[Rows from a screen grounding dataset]

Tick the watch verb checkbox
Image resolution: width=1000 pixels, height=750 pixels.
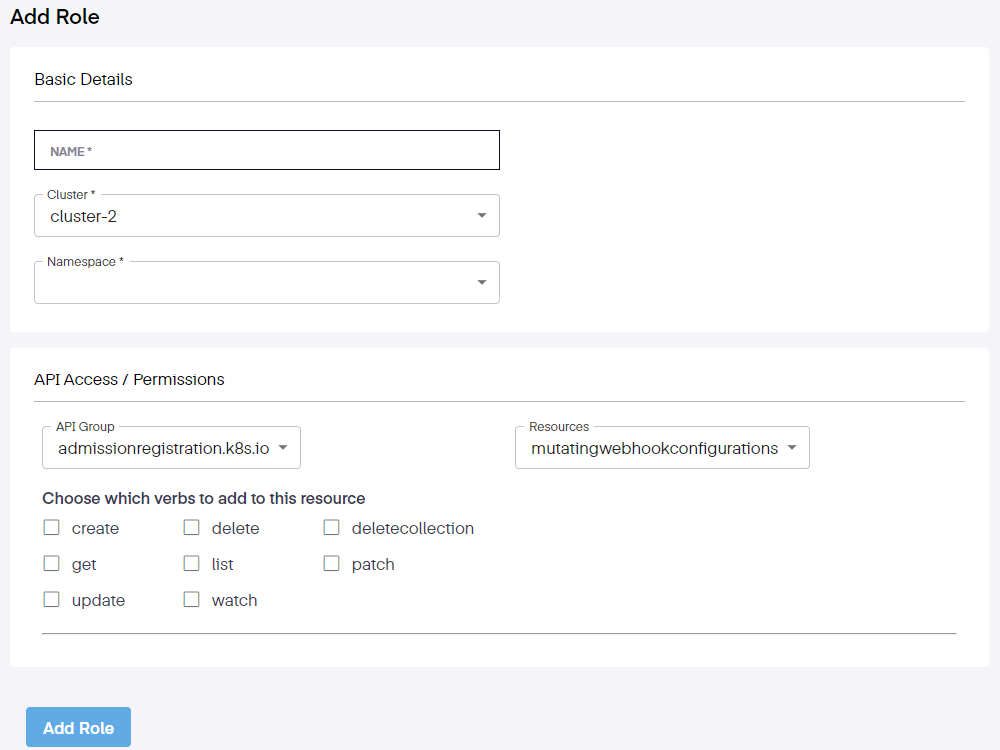pyautogui.click(x=192, y=600)
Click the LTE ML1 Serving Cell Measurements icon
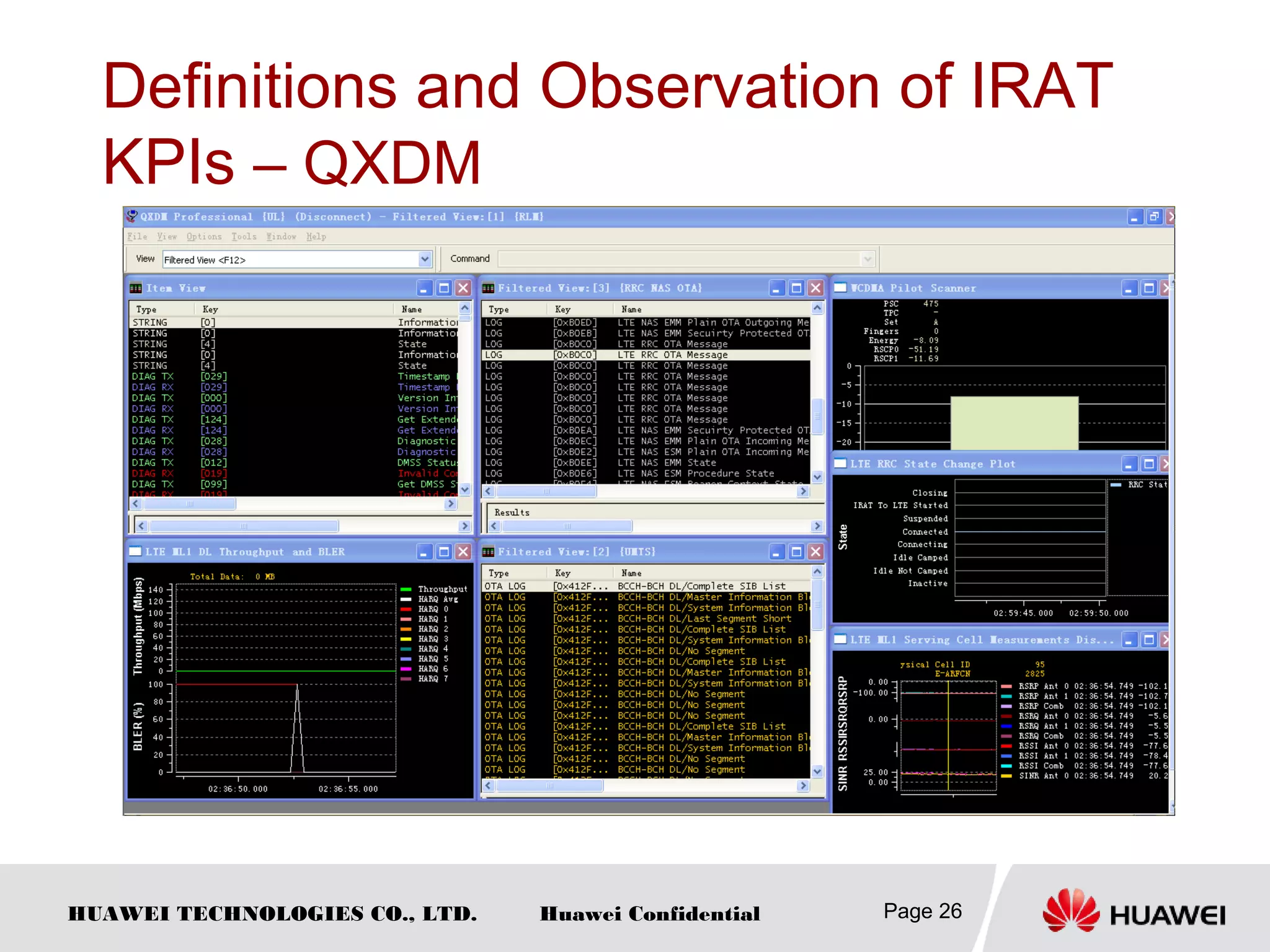This screenshot has height=952, width=1270. click(x=840, y=639)
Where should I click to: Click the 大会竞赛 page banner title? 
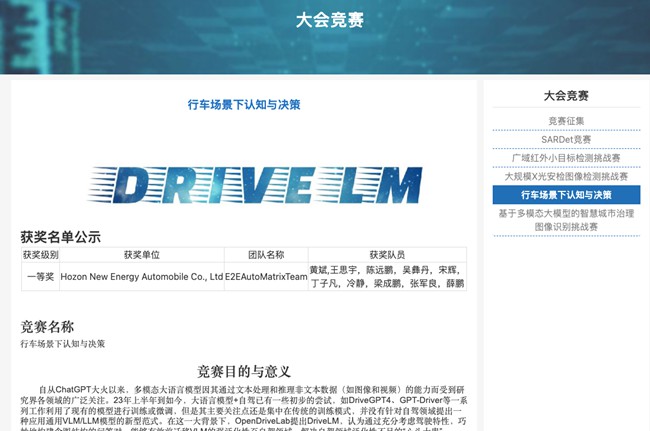329,20
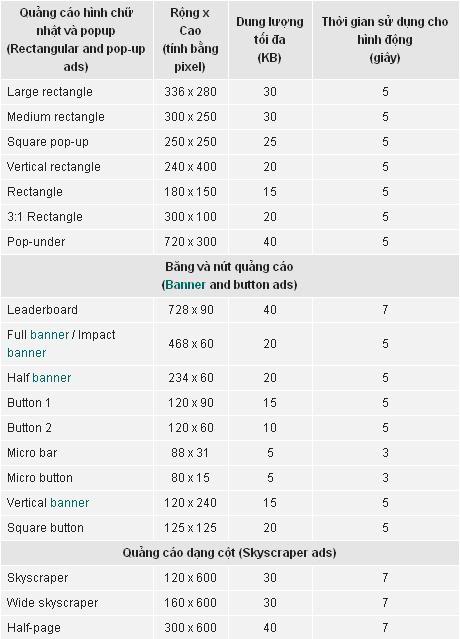
Task: Open the Banner link in section header
Action: [x=185, y=284]
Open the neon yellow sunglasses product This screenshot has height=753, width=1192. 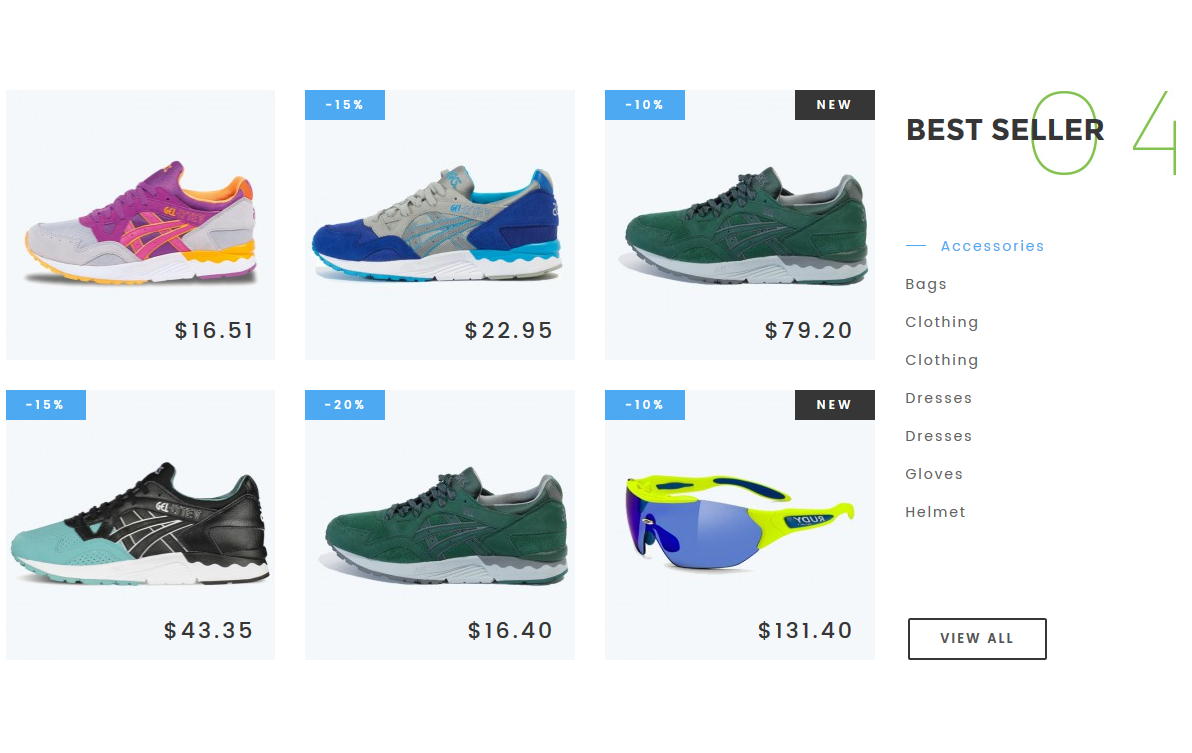pos(740,522)
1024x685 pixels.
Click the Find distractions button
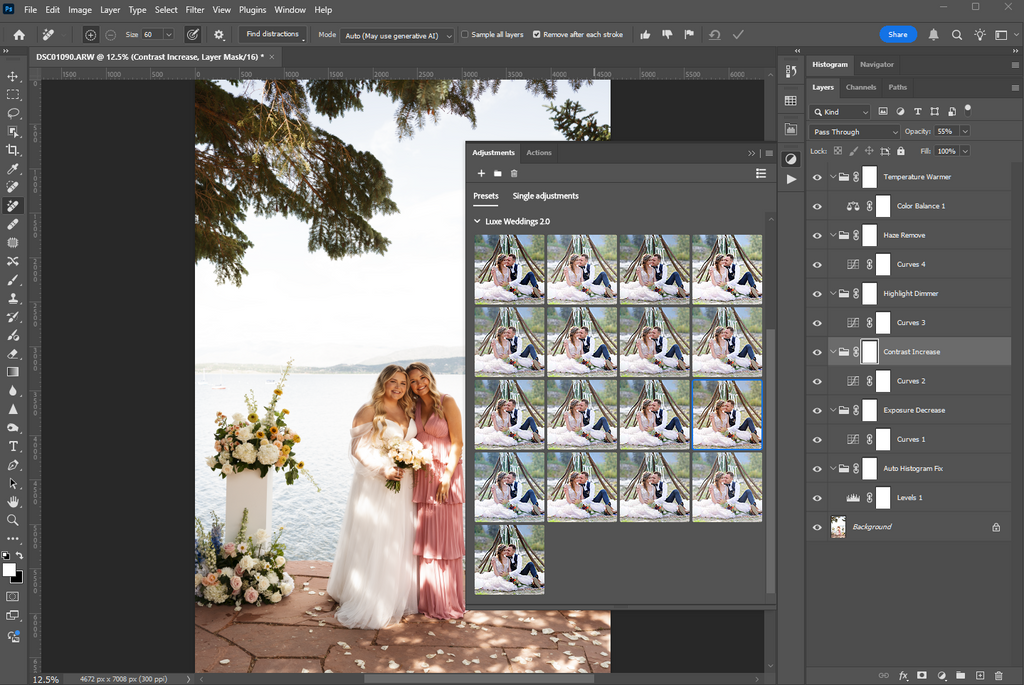point(273,33)

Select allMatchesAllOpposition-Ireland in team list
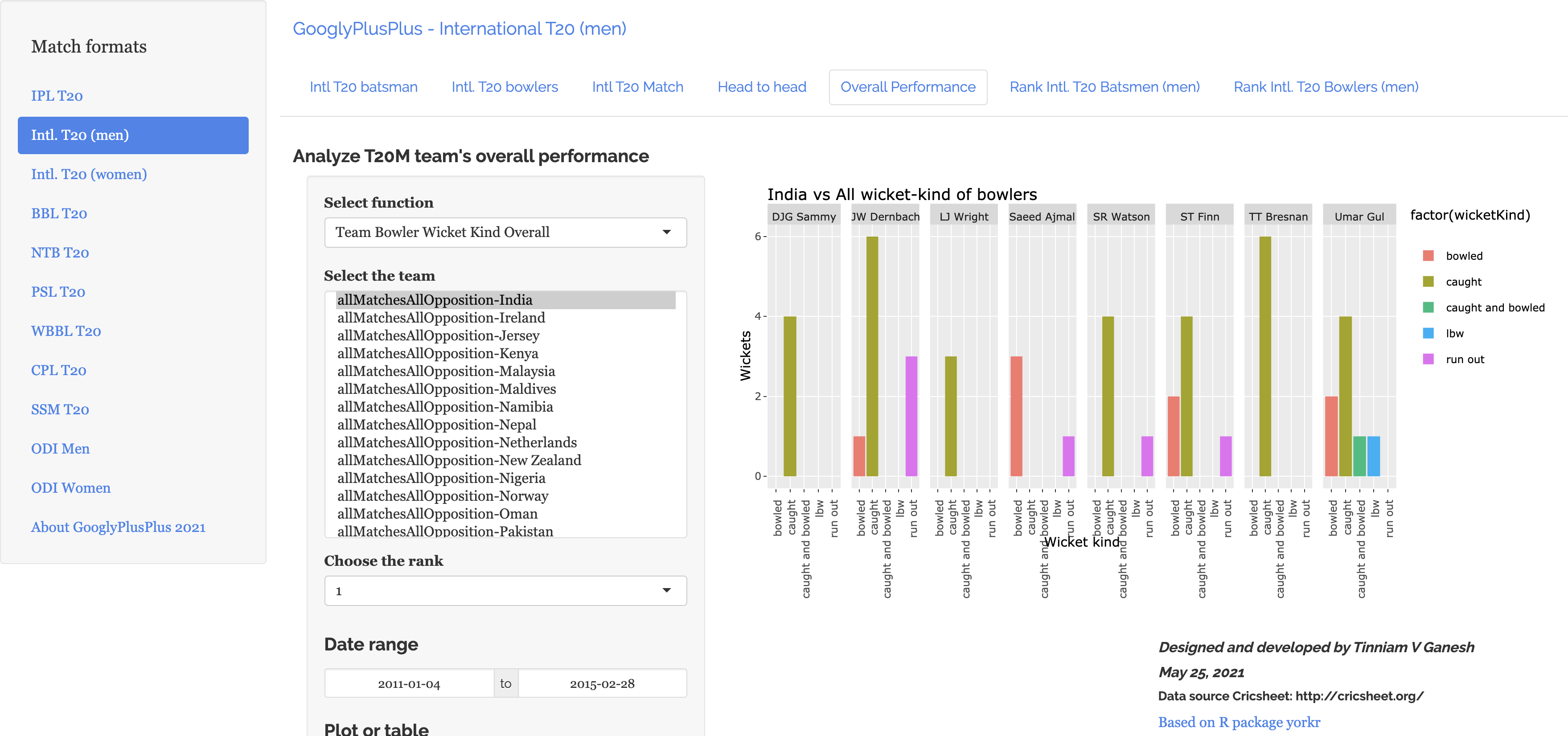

§ **TASK INSTRUCTIONS**: Copy the lines of the material verbatim, starting at the line that contains "1024x685 pixels." and ending at the end of the material. Leave the pictures out of your copy.

§ **ANSWER TO THIS EXERCISE**:
1024x685 pixels.
Click the Find distractions button
point(273,33)

Select allMatchesAllOpposition-Ireland in team list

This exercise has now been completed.